Stored data:
_ _ _

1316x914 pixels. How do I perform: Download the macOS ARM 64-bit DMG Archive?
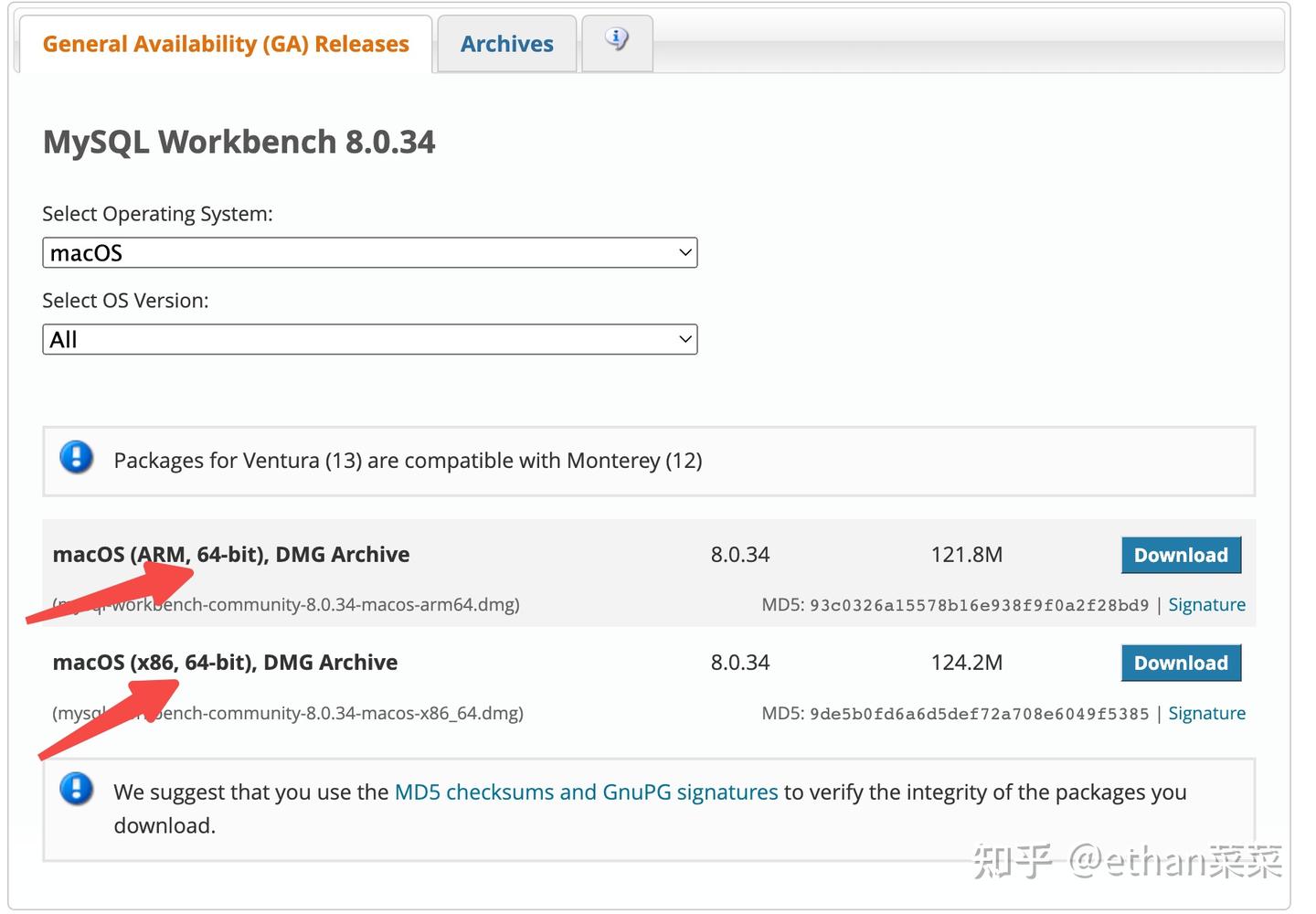[x=1181, y=555]
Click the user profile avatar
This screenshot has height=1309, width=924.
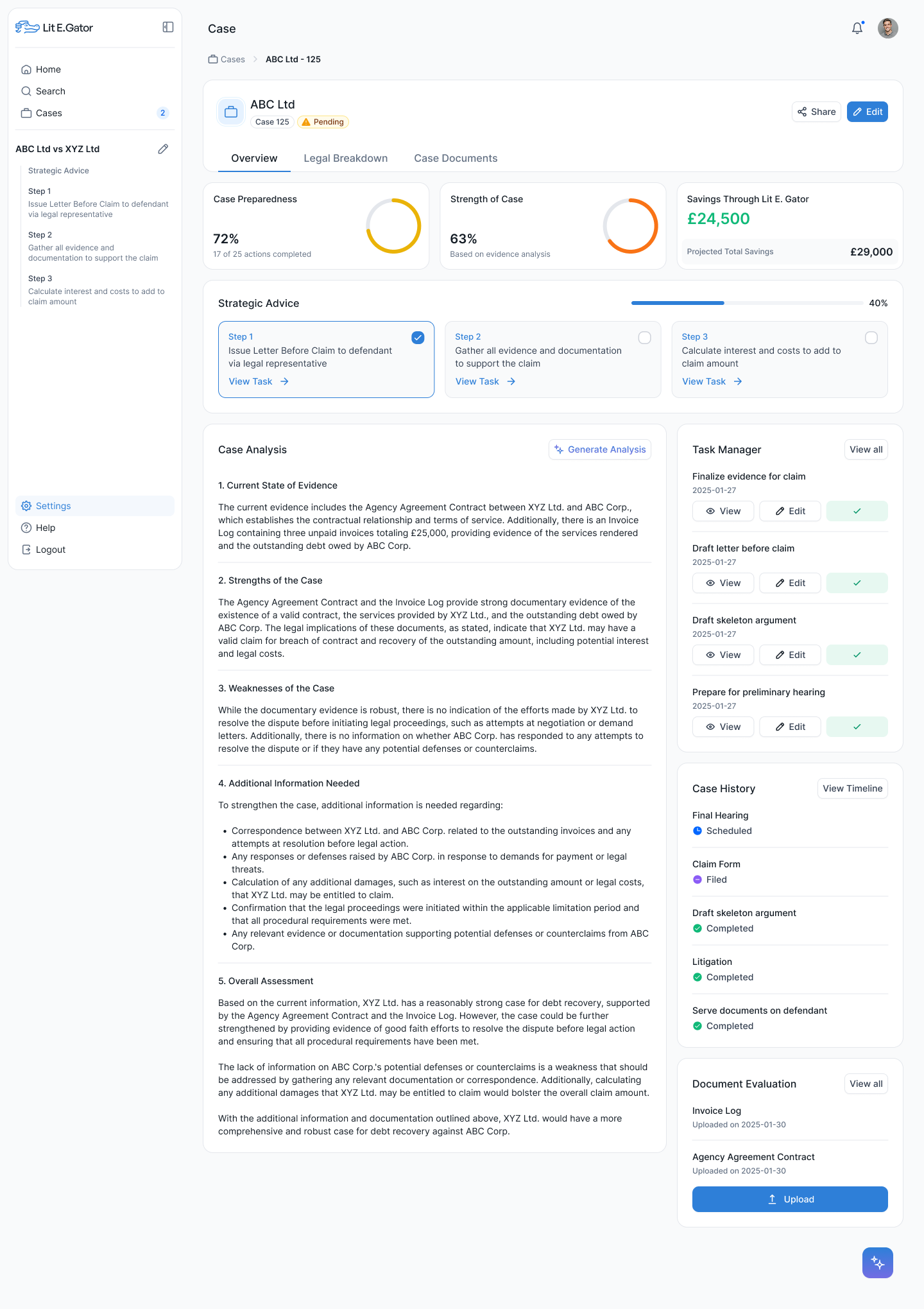(887, 28)
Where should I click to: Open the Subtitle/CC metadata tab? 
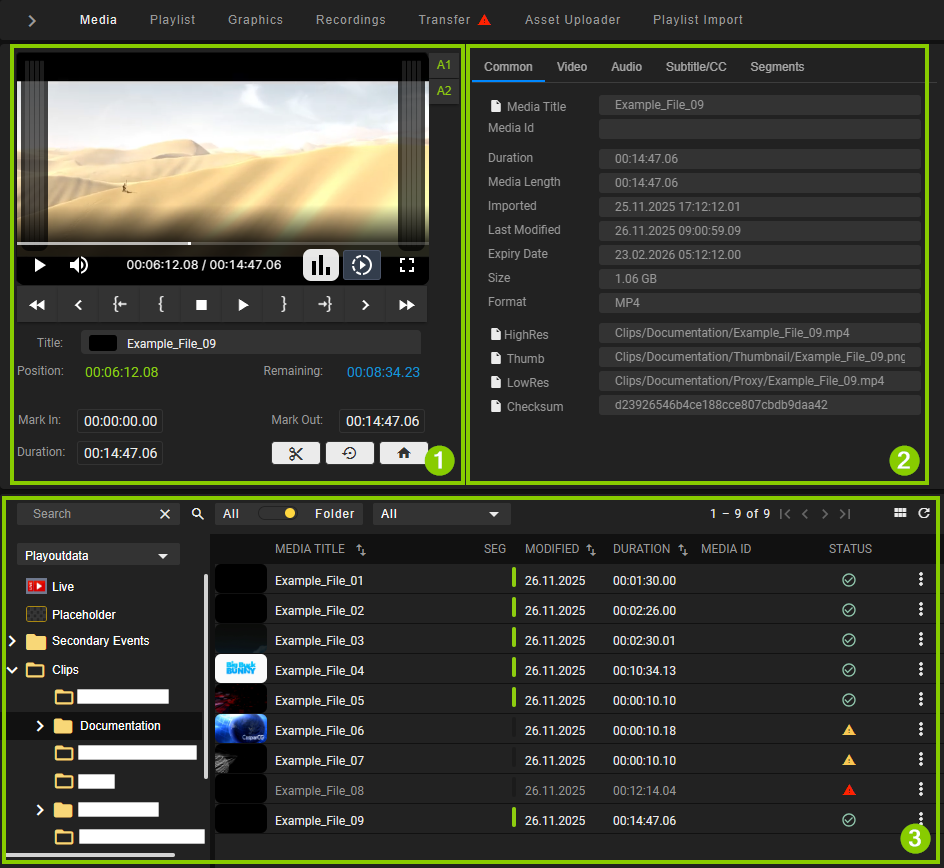(x=696, y=67)
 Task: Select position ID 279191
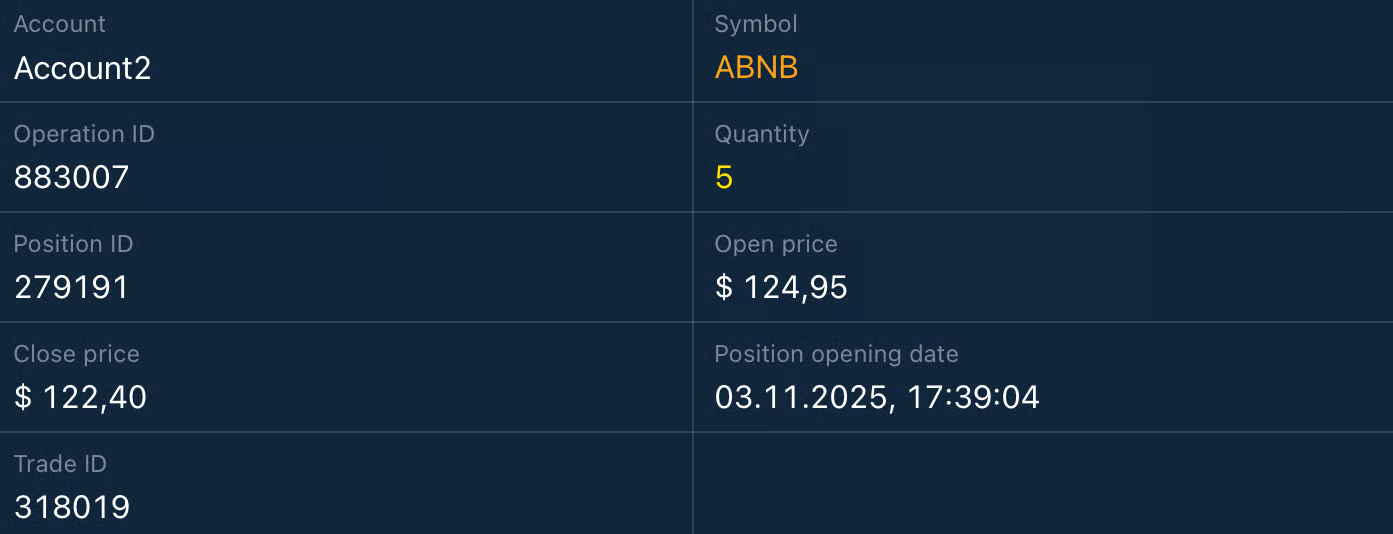[x=72, y=288]
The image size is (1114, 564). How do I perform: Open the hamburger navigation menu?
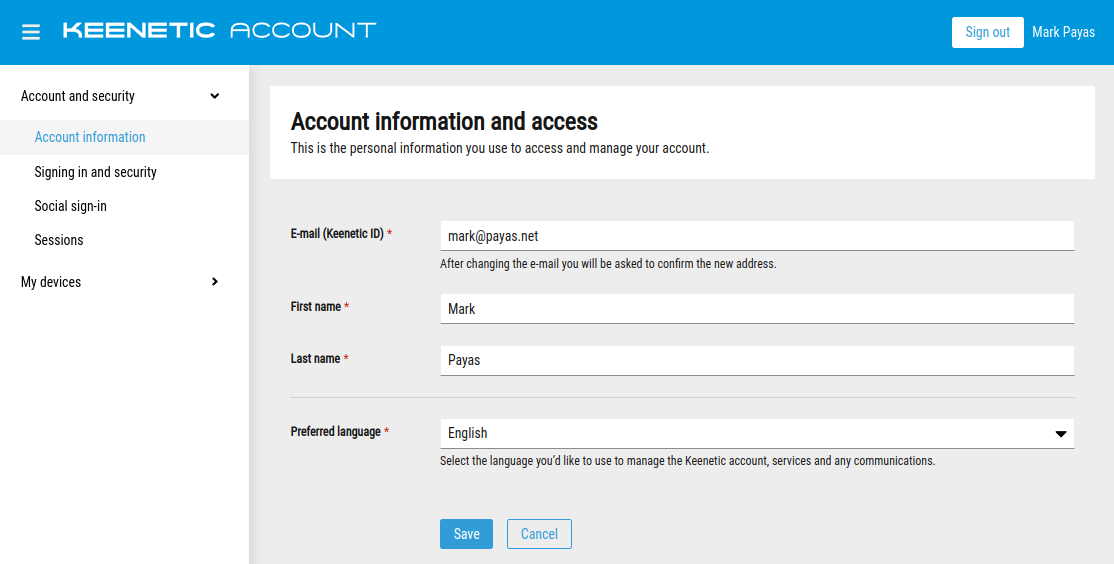click(x=31, y=32)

_ _ _

Aim of the exercise>
Each record above must be retyped exactly, minus its pictures.

Response area>
1316x914 pixels. How do I perform: Download the macOS ARM 64-bit DMG Archive?
[x=1181, y=555]
Click the user profile avatar
This screenshot has height=1309, width=924.
(887, 28)
Where should I click to: Open the Subtitle/CC metadata tab? 
(x=696, y=67)
 Task: Select position ID 279191
[x=72, y=288]
The image size is (1114, 564). How do I perform: Open the hamburger navigation menu?
click(x=31, y=32)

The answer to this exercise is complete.